This is the next in my little series on what it takes to be a good Catholic. In this post, I will turn to the Catechism of the Catholic Church and write about what is called “The Precepts of the Church“. These are the five least things you can do to be in communion with the Church.
Let me state again, these are “the very necessary minimum in the spirit of prayer and moral effort, in the growth in love of God and neighbor”. I look at it as climbing a ladder to get to heaven. These five things will get you maybe to the second step.
1. Go to Mass
“You shall attend Mass on Sundays and holy days of obligation and rest from servile labor” As Catholics, we are required to go to Mass on Sundays and Holy Days of obligation. Yes, we can go to the Vigil Mass on Saturday afternoon if your parish offers one. If they don’t well then you need to go on Sunday.
What if you are sick? You can be excused if you are too sick to attend. If the weather is extremely bad, you can not go. If you are traveling, you should do your best to go, but if you can’t it’s okay. If your favorite sports team is playing an important game, you still need to go. That is not an excuse. Oh and walking into the church just as the dismissal is being given, doesn’t count.
What about the “rest from servile labor” part? What if you need to go to work to support your family? If you have no other choice than to have to work, then this can be excused, but you should really try your best to find a Mass you can attend. This is just another case where our society has pushed God out of our society, but we won’t get started on that.
2. Go to Confession
“You shall confess your sins at least once a year.” You are required to go to confession at a minimum of once a year. This means going to a priest and confessing to him. Looking up at the sky and telling God your sins doesn’t count. Neither does claiming you couldn’t get to your church (or any other) during the times designated for confession. Did you know a priest is required to hear your confession any time you ask him? Just saying. While there is no set date the Church would like you to do this, it ties in nicely with precept number three.
3. Receive the Holy Eucharist During Easter
“You shall receive the sacrament of the Eucharist at least during the Easter season.” Since you really shouldn’t receive the Holy Eucharist without receiving the Sacrament of Confession, why not tie these in together?
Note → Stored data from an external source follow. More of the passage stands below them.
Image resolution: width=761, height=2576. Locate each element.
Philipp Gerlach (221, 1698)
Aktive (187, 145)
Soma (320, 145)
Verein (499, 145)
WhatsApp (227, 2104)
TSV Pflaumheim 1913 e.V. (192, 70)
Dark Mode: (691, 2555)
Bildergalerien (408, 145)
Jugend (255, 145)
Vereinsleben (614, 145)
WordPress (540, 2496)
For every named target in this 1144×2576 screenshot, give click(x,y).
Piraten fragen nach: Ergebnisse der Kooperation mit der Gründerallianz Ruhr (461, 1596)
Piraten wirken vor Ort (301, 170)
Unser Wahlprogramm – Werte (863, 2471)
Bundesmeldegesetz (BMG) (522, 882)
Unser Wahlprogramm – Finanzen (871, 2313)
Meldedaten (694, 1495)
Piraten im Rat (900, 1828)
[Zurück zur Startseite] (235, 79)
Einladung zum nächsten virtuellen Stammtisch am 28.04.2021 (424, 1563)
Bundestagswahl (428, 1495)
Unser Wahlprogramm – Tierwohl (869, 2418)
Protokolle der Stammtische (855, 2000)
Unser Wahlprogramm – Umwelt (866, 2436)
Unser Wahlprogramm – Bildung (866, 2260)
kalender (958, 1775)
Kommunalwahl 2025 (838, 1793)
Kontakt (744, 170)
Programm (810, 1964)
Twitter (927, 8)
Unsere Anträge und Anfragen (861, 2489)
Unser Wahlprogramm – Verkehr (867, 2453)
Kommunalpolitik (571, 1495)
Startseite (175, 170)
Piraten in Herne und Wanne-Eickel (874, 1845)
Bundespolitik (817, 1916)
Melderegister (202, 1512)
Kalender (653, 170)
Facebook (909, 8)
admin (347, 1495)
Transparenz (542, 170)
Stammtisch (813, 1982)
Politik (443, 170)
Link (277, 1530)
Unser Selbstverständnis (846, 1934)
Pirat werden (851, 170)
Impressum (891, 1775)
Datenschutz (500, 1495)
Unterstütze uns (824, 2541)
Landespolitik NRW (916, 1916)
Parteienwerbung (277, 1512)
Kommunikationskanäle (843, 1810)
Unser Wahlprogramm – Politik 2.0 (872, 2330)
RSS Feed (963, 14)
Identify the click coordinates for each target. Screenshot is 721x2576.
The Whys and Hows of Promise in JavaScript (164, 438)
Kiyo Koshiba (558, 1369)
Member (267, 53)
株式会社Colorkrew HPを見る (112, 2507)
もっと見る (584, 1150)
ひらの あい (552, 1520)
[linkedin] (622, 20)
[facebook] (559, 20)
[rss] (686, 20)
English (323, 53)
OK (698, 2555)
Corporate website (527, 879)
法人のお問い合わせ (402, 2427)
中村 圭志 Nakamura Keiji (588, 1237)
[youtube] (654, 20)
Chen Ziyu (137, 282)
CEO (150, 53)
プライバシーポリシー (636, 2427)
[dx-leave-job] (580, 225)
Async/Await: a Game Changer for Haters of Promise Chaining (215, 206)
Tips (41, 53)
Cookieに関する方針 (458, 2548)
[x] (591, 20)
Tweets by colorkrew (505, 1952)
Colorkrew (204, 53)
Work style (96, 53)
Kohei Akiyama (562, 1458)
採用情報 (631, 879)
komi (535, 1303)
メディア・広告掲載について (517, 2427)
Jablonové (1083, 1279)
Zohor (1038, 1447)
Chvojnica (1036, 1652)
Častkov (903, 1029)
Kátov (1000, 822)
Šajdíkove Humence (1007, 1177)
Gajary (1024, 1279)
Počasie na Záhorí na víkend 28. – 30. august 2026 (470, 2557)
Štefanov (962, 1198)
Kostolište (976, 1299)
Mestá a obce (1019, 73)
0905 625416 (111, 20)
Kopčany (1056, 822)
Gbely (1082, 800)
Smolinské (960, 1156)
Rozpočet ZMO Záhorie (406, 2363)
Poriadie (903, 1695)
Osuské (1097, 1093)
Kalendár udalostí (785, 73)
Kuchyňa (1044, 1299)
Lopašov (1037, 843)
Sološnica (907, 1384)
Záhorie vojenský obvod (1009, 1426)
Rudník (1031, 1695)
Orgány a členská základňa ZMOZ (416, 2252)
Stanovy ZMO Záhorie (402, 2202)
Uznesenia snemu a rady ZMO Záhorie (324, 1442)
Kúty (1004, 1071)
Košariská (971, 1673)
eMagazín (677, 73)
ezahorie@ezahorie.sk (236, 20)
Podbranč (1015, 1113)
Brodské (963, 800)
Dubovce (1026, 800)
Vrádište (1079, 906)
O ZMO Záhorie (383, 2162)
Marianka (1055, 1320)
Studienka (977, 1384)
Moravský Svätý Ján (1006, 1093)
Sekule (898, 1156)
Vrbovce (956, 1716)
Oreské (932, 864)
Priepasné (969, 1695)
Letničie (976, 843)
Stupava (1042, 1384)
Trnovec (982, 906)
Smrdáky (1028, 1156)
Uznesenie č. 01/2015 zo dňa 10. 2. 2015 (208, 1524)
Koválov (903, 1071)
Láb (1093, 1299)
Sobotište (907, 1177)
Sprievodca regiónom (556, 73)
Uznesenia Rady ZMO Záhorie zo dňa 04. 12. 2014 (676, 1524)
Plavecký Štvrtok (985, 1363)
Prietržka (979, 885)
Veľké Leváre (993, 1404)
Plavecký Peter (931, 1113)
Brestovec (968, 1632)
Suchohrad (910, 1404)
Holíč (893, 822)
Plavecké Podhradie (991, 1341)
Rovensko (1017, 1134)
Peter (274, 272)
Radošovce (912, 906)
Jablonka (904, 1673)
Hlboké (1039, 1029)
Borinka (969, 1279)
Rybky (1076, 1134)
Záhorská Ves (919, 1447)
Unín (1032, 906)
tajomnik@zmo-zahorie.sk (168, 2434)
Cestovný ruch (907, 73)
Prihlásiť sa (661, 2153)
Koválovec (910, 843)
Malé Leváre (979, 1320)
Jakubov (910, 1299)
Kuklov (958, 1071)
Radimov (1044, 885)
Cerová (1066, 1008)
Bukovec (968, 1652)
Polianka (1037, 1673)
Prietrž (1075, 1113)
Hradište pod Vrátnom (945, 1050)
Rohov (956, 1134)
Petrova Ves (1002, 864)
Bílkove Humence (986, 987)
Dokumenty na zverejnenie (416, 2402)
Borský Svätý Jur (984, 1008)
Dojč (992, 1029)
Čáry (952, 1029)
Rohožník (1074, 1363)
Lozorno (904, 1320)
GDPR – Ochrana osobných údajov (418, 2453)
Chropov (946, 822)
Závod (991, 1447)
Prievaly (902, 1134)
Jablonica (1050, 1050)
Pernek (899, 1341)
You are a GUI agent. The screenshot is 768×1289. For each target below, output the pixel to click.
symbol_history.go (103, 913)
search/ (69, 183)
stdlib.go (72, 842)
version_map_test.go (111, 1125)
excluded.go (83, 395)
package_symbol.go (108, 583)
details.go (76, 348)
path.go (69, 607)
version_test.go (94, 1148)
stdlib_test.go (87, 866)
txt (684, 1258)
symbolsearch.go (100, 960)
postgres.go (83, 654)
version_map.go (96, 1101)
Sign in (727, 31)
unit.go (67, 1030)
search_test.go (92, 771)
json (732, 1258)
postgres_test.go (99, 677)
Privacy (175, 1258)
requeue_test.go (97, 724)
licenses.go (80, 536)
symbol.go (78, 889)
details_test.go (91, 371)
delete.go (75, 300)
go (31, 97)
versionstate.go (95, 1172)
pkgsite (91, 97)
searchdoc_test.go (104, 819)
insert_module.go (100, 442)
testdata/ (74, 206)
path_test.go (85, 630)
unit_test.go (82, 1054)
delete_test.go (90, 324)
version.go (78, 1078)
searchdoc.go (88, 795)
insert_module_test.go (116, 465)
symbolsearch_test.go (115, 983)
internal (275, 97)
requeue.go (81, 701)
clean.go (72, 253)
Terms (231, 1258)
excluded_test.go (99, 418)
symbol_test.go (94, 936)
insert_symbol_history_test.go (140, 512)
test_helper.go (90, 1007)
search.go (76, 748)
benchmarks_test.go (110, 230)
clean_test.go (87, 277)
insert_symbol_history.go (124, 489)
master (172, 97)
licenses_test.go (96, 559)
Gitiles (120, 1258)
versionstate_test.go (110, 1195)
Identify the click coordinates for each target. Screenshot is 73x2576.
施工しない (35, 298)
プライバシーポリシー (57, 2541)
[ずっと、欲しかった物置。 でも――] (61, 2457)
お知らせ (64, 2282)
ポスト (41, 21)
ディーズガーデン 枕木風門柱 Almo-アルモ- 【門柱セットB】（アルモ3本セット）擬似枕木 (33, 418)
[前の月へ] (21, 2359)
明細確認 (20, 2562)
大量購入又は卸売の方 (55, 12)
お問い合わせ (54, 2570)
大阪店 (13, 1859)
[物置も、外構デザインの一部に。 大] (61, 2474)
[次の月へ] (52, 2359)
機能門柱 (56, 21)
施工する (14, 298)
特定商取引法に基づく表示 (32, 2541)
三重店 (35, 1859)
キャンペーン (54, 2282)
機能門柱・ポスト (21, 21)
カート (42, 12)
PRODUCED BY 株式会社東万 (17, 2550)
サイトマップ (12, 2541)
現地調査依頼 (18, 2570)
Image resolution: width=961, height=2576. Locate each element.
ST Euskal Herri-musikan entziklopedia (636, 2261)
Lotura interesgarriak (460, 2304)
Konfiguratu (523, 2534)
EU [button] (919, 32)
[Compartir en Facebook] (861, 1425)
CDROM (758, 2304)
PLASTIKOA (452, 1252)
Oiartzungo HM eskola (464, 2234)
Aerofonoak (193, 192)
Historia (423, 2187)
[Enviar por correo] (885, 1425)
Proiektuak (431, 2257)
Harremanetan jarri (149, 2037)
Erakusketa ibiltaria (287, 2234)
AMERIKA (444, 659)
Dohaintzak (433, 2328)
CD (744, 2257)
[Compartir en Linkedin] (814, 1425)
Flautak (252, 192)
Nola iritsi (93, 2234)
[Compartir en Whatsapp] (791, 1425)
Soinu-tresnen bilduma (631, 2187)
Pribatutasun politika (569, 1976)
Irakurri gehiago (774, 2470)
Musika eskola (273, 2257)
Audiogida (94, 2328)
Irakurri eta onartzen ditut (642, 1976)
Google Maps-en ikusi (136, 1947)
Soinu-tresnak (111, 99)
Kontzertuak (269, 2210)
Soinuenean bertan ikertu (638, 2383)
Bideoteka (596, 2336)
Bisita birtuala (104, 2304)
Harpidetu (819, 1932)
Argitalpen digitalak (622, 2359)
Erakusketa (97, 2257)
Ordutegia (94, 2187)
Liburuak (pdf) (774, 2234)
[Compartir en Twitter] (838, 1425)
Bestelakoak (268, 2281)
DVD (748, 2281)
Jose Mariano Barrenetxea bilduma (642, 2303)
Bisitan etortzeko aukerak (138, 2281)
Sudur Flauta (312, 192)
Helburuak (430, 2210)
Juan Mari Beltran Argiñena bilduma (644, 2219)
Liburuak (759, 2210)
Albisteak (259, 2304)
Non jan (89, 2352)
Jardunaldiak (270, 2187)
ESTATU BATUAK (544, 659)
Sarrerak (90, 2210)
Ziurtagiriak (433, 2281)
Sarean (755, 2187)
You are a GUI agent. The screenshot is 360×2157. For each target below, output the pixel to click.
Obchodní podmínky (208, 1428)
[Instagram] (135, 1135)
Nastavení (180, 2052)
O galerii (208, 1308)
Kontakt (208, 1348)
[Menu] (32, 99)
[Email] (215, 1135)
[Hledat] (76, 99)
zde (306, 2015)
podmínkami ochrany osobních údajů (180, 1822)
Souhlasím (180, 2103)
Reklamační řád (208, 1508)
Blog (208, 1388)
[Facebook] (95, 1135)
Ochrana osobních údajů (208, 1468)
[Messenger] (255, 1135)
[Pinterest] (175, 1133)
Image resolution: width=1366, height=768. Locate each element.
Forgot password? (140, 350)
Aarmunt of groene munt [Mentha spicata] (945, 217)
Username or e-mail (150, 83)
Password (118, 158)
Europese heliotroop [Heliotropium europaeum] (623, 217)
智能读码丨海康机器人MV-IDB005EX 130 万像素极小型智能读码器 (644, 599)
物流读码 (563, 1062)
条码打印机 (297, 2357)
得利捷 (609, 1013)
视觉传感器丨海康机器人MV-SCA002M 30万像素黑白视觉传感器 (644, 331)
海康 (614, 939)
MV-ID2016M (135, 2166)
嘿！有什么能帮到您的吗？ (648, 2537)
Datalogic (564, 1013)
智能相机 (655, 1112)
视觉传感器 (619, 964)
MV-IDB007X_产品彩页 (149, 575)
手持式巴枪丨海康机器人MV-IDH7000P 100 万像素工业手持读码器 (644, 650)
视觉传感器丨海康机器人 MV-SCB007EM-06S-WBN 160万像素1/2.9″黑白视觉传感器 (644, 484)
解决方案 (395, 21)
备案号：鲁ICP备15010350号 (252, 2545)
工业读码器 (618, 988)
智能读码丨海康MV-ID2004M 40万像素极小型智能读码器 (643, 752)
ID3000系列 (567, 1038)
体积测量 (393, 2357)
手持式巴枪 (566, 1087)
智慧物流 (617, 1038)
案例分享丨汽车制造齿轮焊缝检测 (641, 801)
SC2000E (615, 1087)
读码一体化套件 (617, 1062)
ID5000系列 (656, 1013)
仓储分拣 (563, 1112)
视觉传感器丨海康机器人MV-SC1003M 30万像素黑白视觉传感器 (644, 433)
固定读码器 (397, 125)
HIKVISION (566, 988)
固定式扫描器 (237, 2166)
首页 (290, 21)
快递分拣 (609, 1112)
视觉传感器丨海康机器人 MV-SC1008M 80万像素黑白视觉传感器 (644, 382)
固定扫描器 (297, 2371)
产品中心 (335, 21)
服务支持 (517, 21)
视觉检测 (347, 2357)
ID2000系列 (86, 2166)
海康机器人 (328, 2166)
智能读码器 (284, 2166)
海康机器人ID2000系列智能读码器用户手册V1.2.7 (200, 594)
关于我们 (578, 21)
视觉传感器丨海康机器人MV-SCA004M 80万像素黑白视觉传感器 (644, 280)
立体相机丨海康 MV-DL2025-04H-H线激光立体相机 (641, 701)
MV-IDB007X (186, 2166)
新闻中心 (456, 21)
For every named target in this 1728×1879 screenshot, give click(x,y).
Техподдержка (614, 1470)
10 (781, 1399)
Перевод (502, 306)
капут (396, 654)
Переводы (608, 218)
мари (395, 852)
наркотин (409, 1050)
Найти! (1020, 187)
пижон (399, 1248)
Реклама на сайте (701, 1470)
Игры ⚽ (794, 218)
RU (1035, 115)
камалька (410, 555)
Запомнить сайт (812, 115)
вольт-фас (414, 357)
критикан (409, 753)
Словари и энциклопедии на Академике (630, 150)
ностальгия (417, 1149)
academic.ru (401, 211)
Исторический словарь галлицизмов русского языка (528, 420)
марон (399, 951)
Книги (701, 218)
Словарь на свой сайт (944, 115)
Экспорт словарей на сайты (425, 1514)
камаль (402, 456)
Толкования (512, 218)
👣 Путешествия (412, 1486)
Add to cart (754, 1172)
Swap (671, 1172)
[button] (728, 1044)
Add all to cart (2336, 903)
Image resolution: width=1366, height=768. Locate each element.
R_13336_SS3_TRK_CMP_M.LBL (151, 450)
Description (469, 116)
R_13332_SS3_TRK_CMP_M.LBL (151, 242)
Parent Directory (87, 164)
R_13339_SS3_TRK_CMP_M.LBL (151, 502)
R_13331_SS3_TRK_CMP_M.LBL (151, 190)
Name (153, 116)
Most parishes even have extra hours for confessions during Lent. Even if you don’t receive the Holy Eucharist the rest of the year, or even if you do, you should at least receive it at Easter Time.
4. Fast and Abstain
“You shall observe the days of fasting and abstinence established by the Church” Did you know there are rules for fasting and abstinence? For example, during Lent, you are not supposed to eat meat on Fridays. How about you aren’t supposed to eat anything one hour before you receive the Holy Eucharist? For the record, the rules today are way easier and laxer than the ones we older folk had to follow.
5. Provide for the needs of the Church
“You shall help to provide for the needs of the Church” While most people think of this as putting money in the collection basket each Sunday, it means more than this. We often hear the expression “Time, treasure and talent” when we talk about being good stewards of our Church. These are the three things we can do to provide for the needs of the Church.
Volunteer your time to help with what is needed. Help with the various ministries your parish has. Put that money into the collection basket. Use your talents to help with what is needed. You may not be able to do a lot, you may not have extra money or time, but every little bit helps. For example, I work on my parish website, volunteering my time and somewhat limited talent. I will also help deliver Thanksgiving baskets next week. There are many examples.
How You Doing?
How many of these did you check off? All five? Congratulations you made it to the second rung of the ladder, but there is still a long way to go. Remember: These are only the minimum things you need to do, there is so much more.
2041 The precepts of the Church are set in the context of a moral life bound to and nourished by liturgical life. The obligatory character of these positive laws decreed by the pastoral authorities is meant to guarantee to the faithful the very necessary minimum in the spirit of prayer and moral effort, in the growth in love of God and neighborCatholic Church. (2000). Catechism of the Catholic Church (2nd Ed., p. 493). Washington, DC: United States Catholic Conference.